Your answer must be an exact retyping of the line containing "The height and width of the screenshot is (117, 266)." and every line after it through the end of the records below, with no pictures and nothing else.

##############################

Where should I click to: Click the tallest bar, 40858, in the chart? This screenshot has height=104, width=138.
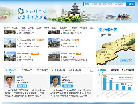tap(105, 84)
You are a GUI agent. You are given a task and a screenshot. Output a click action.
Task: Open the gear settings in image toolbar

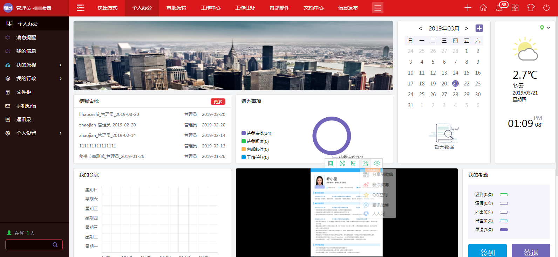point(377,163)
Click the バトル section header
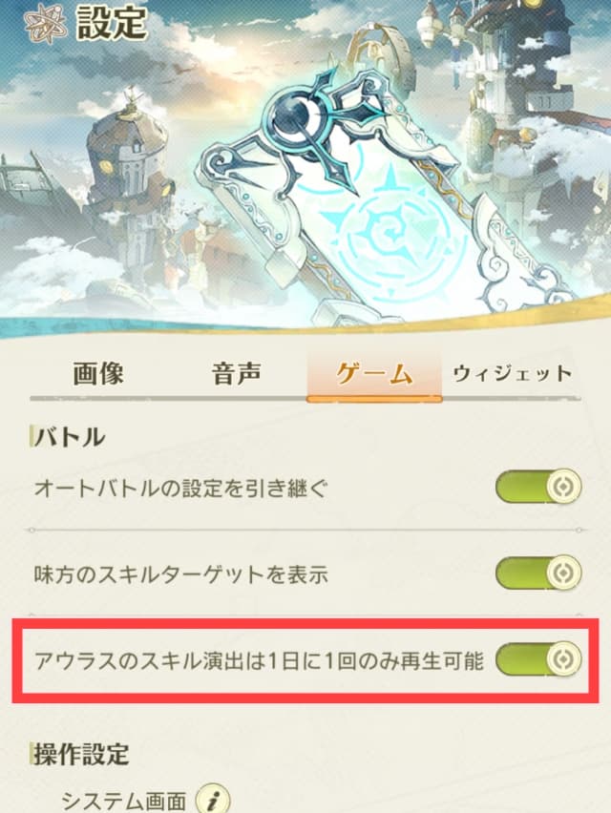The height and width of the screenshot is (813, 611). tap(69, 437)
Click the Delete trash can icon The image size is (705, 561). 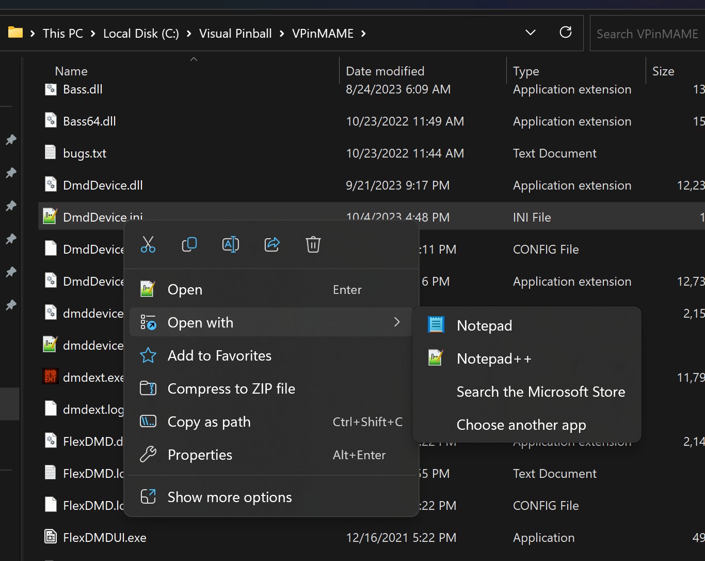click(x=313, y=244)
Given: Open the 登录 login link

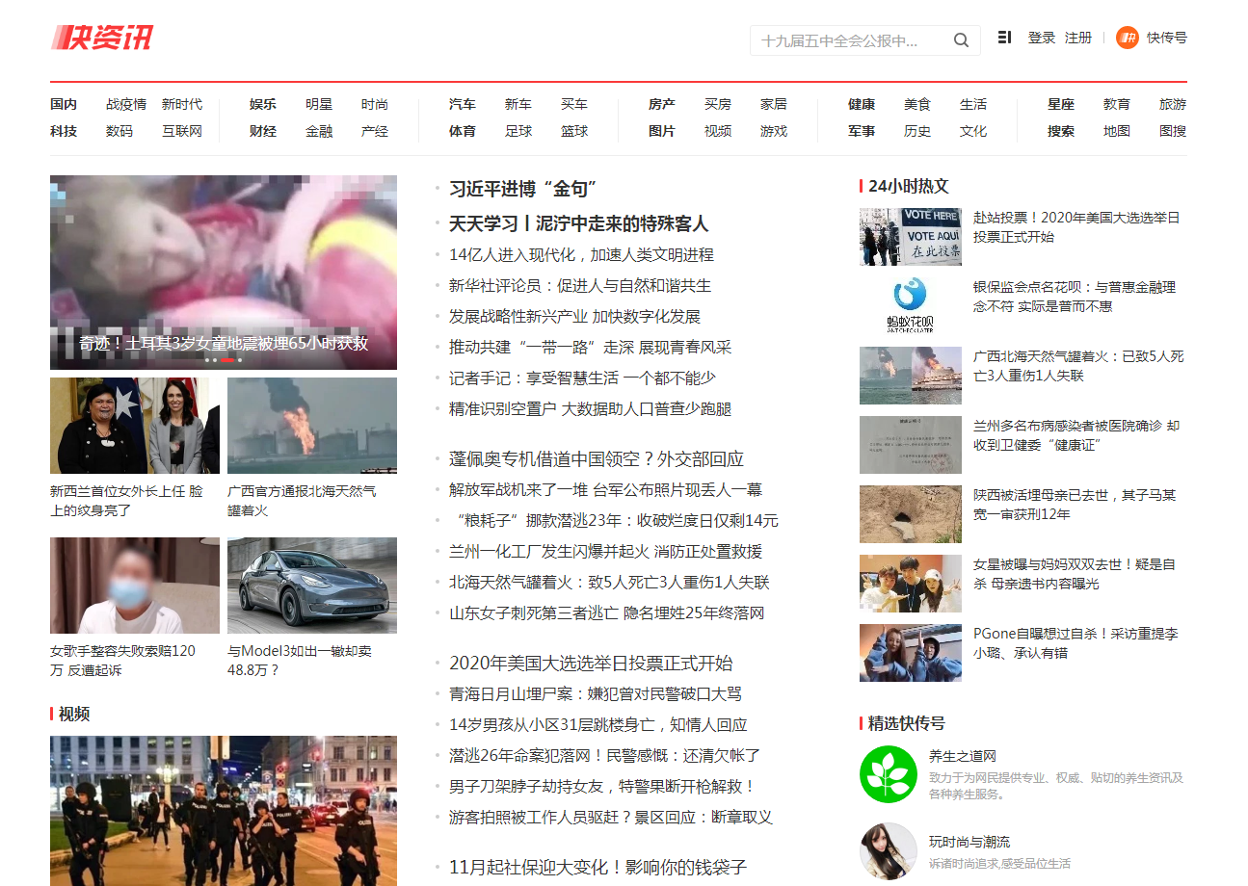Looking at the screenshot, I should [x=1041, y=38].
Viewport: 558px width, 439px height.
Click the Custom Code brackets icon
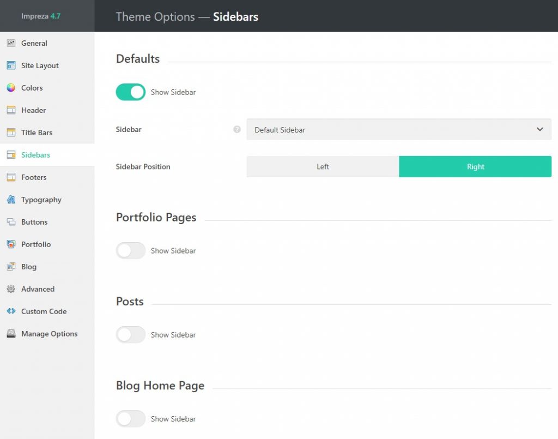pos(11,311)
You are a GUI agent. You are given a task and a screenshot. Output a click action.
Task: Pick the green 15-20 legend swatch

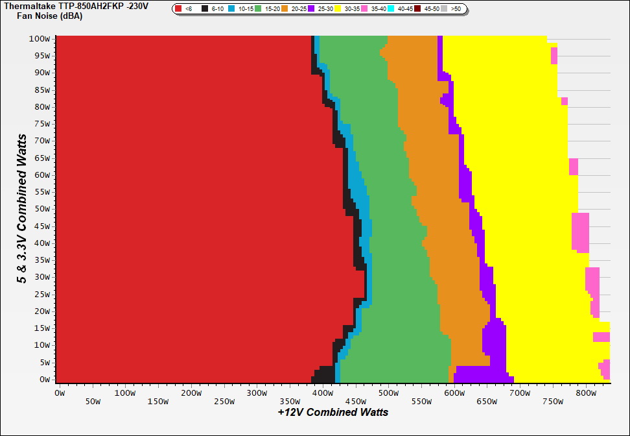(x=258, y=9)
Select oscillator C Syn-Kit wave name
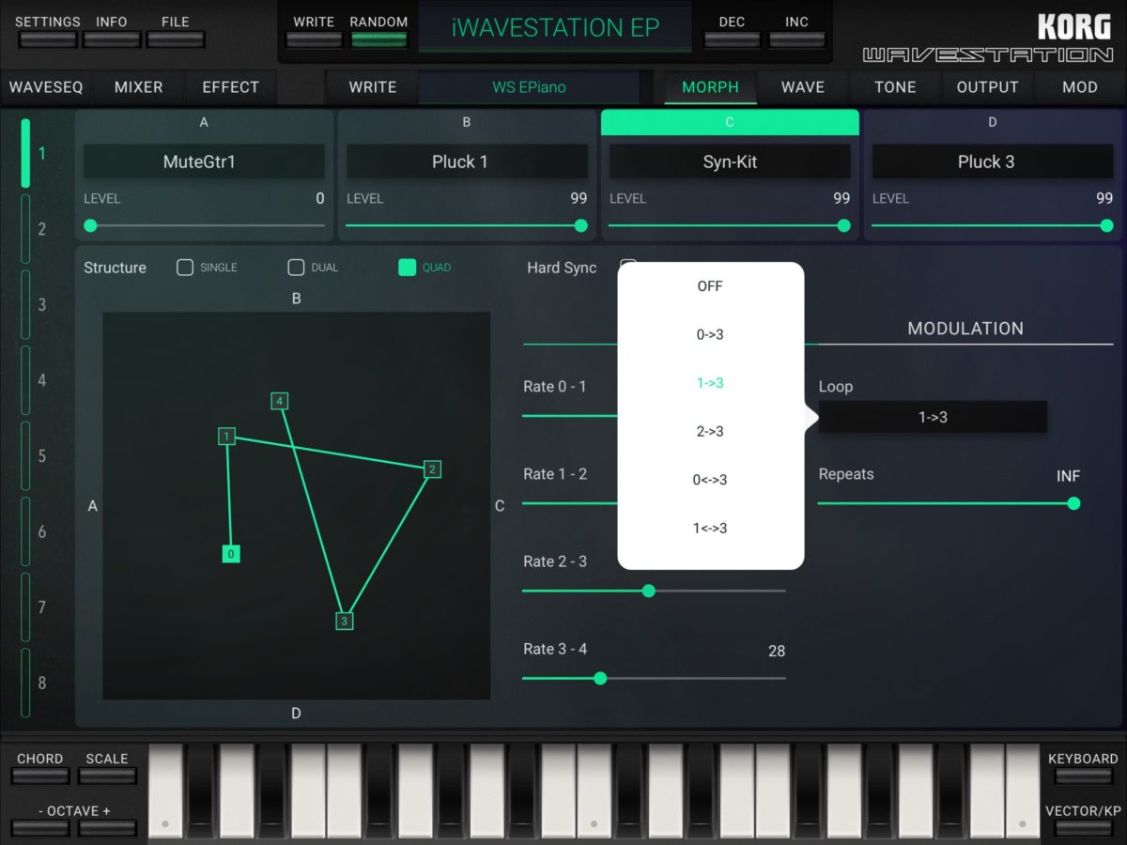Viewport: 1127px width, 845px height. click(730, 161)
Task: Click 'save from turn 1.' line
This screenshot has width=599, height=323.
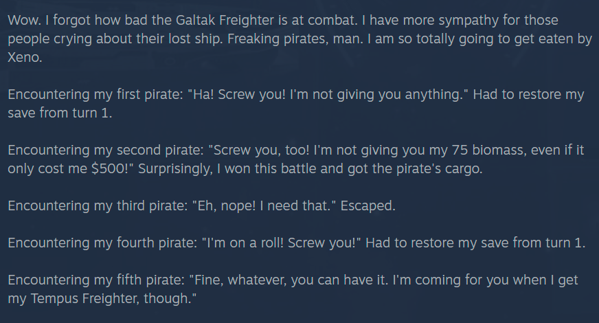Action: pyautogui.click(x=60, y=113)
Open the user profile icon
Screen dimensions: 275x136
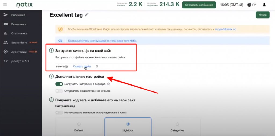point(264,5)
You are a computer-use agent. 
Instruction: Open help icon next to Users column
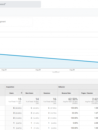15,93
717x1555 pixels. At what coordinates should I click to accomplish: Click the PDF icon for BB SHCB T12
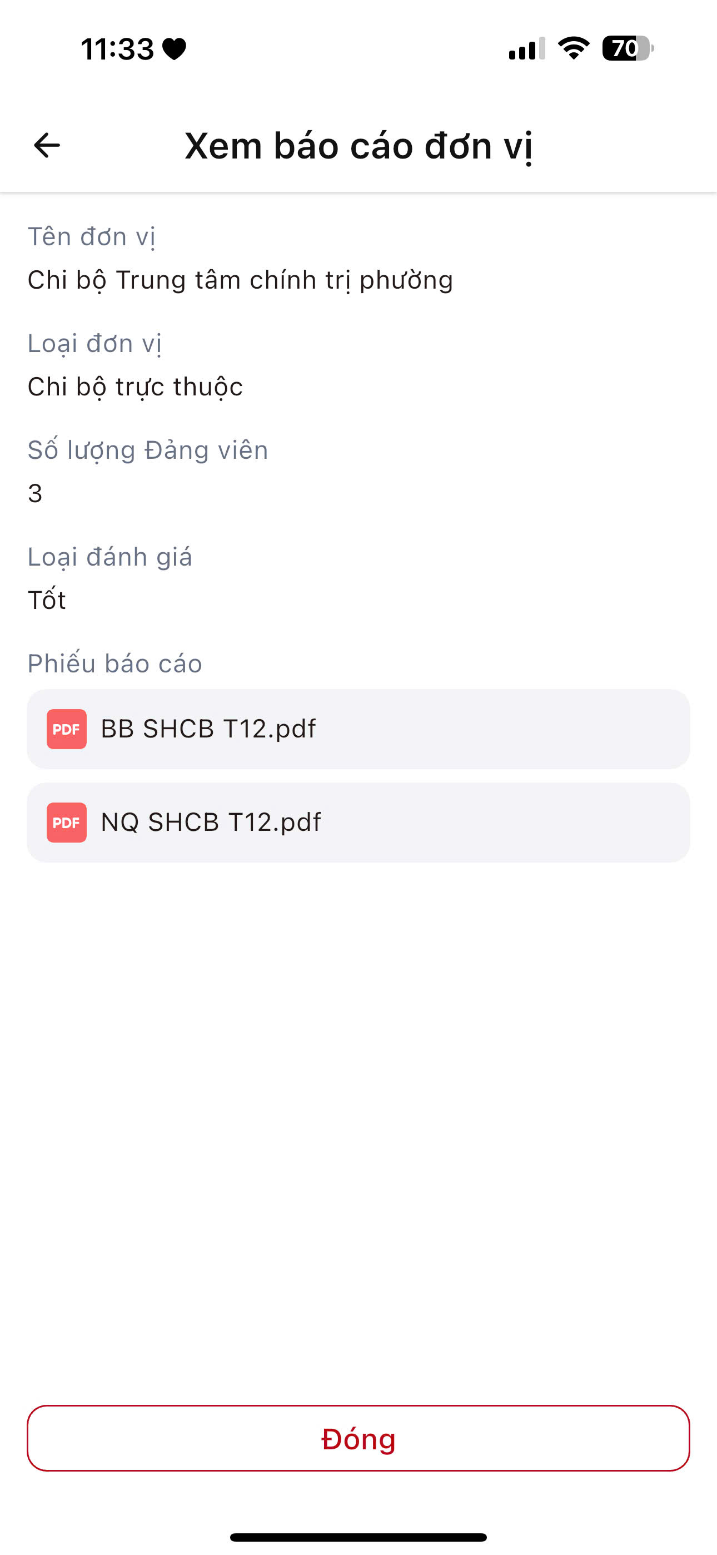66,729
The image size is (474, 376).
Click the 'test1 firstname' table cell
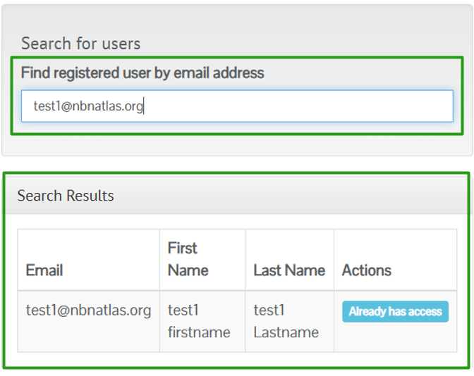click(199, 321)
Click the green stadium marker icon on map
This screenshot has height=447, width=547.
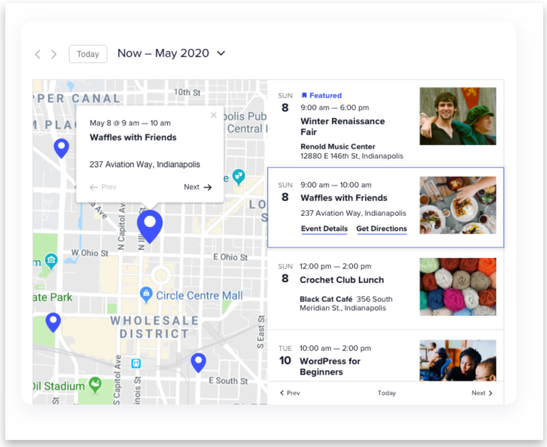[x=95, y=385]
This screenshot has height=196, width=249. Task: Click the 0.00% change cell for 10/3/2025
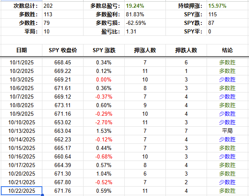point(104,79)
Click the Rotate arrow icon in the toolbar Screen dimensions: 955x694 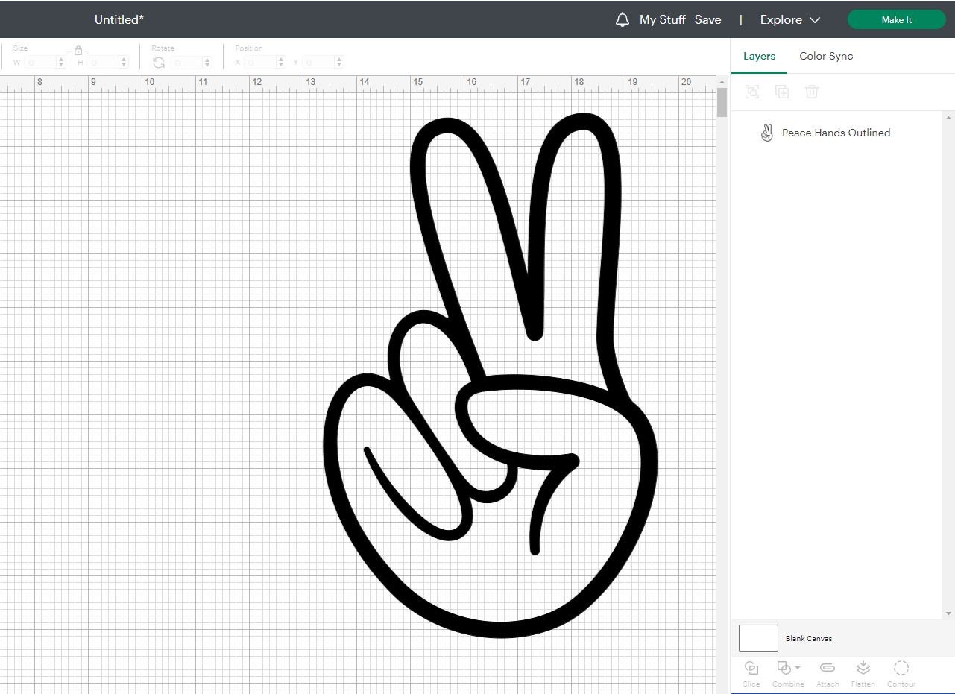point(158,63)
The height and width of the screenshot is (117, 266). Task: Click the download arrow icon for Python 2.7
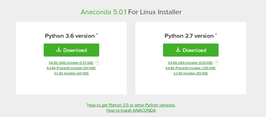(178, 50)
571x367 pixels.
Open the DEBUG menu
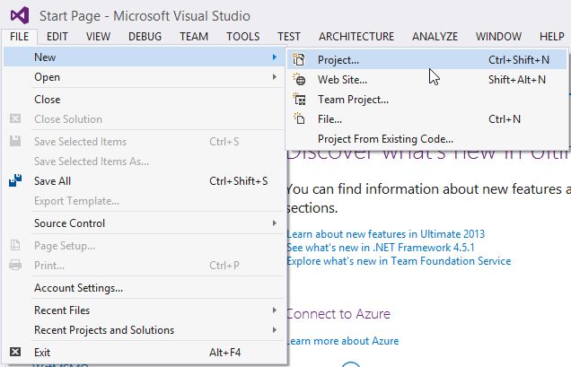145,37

##############################

**Answer section:**
The height and width of the screenshot is (117, 266). Task: Click the download arrow icon for Python 2.7
(178, 50)
571x367 pixels.
Open the DEBUG menu
145,37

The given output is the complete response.